Assess if other worries are interfering with a parent’s ability to achieve their goal of addressing their AOD use. Examples are domestic and family violence, or unaddressed mental health concerns. When this is the case, ensure that intervention for a parent’s AOD use includes support for the other worries to give the parent the best opportunity to address their AOD use.
If a parent requests an AOD assessment or treatment, regardless of whether substance testing is occurring or whether non-negative results of substance testing have been recorded previously, always refer the parent to an appropriate service and record the referral outcome.
For information about available AOD use interventions, contact the ADIS. Talk with the parent about the available supports and the service they prefer to engage with to address their problematic AOD use.
It cannot be assumed that once a parent resolves their problematic AOD use they will be able to meet the safety, belonging and wellbeing needs of the child, particularly if other risk factors are contributing to the child being in need of protection.
The presence of a new individual in the home can affect the goals and actions within a case plan. When developing or reviewing the case plan, inform the parents that Child Safety must be notified when:
- a parent commences a new relationship and:
- their partner will be having regular contact with the child
- is intending to take up residence in the family home
- their partner will be having regular contact with the child
- the parents’ relationship ends and one of the parents takes up residence at a separate address
- an adult is intending to, or has, taken up residence in the family home—for example, a member of the extended family, a family friend or an adult boarder
- another child is intending to or is residing in the family home—for example, a member of the extended family, the child of a family friend or one of the children’s friends.
Following notification by a parent of a change in the membership of the family household:
- complete child protection history checks on the new household member
- complete a subsequent safety assessment
- review and modify the case plan, as required
- consider asking the Queensland Police Service for a criminal and domestic violence history for the household member under the Child Protection Act 1999, section 95(3) if the information is required to assess the child’s safety in the household. (Refer to Procedure 2 Check criminal and domestic violence history.)

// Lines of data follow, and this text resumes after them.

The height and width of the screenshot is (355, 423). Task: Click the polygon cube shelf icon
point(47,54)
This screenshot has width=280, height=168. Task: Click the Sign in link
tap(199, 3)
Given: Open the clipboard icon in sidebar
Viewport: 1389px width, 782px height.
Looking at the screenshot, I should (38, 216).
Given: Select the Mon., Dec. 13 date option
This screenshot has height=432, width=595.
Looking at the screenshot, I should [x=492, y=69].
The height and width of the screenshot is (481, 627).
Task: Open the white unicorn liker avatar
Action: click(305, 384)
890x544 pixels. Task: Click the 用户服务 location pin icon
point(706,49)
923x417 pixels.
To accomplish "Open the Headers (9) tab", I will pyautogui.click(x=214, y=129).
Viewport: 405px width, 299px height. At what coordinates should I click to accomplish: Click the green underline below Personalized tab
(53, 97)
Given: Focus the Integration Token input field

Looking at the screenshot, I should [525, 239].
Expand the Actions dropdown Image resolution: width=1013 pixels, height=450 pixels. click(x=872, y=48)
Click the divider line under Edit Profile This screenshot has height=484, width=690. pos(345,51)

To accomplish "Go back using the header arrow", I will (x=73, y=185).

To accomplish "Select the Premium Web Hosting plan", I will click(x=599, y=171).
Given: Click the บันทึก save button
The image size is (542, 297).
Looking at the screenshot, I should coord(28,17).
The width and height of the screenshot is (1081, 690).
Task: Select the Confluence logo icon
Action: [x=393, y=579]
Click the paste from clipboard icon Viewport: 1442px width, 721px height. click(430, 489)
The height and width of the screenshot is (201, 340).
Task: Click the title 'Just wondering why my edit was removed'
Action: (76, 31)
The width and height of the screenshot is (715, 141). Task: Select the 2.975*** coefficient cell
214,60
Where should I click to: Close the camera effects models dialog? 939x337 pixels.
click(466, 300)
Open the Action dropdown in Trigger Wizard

Respond to concerns from Queensland Health about a child’s immediate safety upon discharge from a hospital
If a Queensland Health doctor contacts the RIS or CSSC with concerns for a child’s immediate safety upon discharge from a hospital, when the child is subject to intervention with parental agreement:
- seek as much information as possible about the reasons for the medical officer’s concern for the child’s immediate safety
- take the necessary action to develop a collaborative and safe discharge plan for the child, including completing or reviewing a safety assessment for the child.
- advise the doctor of the Child Safety response and planned intervention.
If the doctor’s concerns for the child’s immediate safety upon discharge constitute new child protection concerns refer to Procedure 1 New child protection concerns.
If the doctor advises that they remain concerned about the child’s immediate safety after they have been advised of Child Safety’s response, they may decide to initiate the discharge escalation pathway. Refer to Procedure 2 Respond when the discharge escalation pathway is initiated and the practice guide Queensland Health discharge escalation pathway.
Respond when a child needs a care arrangement
If it is decided that a child subject to intervention with parental agreement requires a short-term care arrangement out of the home to ensure their safety, belonging and wellbeing, seek the parents agreement to use of a child protection care agreement to facilitate the arrangement. Refer to Use a child protection care agreement.
Review an intervention with parental agreement case
The review of an intervention with parental agreement case provides an opportunity for Child Safety, the child, their parents and their safety and support network to come together and share information on what the family has accomplished so far, and what other actions need to be taken to achieve the overall case plan goal.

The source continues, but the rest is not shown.